HPV vaccine girl Brazil Pan American Health Organization/Flickr

Detendo o Próximo Maior Assassino de Mulheres

GENEBRA – Para as mulheres, o ato de trazer vida a este mundo tem significado, historicamente, arriscar suas próprias vidas, com a perspectiva real de morte durante o parto. Mas, apesar dos grandes avanços que estão sendo feitos na redução da mortalidade materna em países pobres, esses ganhos podem ser invalidados por uma crescente ameaça à saúde da mulher. Pela primeira vez, o número de mortes causadas por câncer de colo uterino todos os anos está prestes a superar o total causado pelo parto.

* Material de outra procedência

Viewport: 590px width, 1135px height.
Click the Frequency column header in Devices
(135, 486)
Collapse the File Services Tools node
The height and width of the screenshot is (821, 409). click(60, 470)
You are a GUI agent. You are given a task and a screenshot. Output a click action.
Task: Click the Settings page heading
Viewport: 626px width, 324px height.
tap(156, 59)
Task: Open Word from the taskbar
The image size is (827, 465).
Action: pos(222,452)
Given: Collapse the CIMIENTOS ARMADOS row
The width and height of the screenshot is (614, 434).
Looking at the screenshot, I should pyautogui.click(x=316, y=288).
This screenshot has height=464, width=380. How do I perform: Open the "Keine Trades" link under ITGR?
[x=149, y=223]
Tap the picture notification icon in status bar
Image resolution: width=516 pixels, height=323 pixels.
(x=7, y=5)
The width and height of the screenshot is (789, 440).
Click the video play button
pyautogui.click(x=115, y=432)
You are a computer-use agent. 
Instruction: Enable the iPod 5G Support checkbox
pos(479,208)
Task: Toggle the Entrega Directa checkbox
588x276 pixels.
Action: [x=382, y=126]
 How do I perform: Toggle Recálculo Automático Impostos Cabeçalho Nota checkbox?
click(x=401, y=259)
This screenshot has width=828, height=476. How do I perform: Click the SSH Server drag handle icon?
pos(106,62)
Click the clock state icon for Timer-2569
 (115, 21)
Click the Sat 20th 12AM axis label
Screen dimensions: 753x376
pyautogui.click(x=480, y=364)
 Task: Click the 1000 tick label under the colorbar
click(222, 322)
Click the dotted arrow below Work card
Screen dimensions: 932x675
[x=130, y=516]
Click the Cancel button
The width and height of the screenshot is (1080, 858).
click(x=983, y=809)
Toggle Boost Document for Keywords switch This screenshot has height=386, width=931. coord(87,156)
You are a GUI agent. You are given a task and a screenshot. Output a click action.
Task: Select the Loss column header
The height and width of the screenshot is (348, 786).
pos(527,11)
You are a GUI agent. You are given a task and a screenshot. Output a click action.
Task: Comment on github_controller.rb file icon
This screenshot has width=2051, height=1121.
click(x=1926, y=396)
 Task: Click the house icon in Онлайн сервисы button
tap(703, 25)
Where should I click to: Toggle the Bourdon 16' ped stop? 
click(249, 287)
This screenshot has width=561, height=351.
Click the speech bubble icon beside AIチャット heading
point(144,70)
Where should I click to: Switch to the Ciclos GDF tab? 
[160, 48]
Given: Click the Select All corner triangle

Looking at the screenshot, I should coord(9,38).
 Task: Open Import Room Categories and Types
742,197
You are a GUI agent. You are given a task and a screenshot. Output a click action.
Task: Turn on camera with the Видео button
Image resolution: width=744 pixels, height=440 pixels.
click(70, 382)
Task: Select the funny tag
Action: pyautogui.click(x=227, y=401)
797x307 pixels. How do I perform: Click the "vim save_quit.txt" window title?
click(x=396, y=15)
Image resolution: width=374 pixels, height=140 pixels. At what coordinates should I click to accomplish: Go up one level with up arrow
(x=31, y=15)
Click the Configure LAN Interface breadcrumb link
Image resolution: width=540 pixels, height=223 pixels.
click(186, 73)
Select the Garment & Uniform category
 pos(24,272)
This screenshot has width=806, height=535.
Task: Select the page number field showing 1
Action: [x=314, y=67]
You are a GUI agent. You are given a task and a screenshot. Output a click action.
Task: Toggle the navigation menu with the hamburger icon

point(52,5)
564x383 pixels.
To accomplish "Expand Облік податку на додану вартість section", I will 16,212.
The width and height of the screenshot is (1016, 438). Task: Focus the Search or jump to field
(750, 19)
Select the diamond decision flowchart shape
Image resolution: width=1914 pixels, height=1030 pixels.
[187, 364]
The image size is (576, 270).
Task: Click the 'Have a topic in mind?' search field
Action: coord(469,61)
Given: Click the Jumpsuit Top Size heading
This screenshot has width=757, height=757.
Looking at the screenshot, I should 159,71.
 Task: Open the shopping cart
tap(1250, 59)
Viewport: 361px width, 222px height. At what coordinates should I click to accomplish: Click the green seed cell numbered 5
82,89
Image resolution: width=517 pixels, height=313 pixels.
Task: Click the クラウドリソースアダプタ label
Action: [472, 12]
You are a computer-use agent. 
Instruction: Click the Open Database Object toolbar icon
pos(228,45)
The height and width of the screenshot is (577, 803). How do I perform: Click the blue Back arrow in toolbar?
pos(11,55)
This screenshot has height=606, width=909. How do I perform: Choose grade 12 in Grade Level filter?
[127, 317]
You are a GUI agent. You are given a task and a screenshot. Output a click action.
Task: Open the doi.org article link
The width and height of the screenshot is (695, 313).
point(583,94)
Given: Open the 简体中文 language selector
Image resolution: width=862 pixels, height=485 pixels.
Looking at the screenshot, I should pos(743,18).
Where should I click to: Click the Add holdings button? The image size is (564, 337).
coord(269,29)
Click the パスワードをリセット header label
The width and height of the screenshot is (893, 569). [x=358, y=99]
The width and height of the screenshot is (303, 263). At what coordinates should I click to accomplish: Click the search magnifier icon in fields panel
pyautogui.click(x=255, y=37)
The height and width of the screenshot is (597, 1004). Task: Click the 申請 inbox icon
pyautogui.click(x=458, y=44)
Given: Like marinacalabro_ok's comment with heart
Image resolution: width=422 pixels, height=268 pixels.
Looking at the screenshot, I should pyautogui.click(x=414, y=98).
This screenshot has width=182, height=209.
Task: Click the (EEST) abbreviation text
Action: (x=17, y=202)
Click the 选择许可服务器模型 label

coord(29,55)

A tendência reflete em parte o sucesso dos esforços para reduzir a mortalidade materna. Desde 1990, o número de mulheres que morrem em consequência de parto caiu quase pela metade, a 289.000 por ano. No mesmo período, no entanto, as mortes anuais por câncer cervical aumentaram em quase 40% chegando a 266.000. Ao mesmo tempo em que melhores padrões de atendimento continuam a reduzir a mortalidade materna, espera-se um aumento maior ainda em mortes por câncer do colo do útero. Em 2035, a doença deve causar a morte lenta e dolorosa de 416.000 mulheres a cada ano em praticamente todos os países em desenvolvimento (principalmente África Subsaariana e no sul da Ásia).

A tragédia é que estas mortes são quase inteiramente evitáveis. Vacinas contra o papilomavírus humano (HPV), juntamente com a ultrassonografia e tratamento, poderiam impedir a grande maioria dos casos de câncer do colo do útero. Mas quase 90% das mulheres que morrem de câncer cervical estão em países em desenvolvimento, onde, para muitos delas, serviços de ultrassonografia não estão disponíveis e muito menos o tratamento para tal.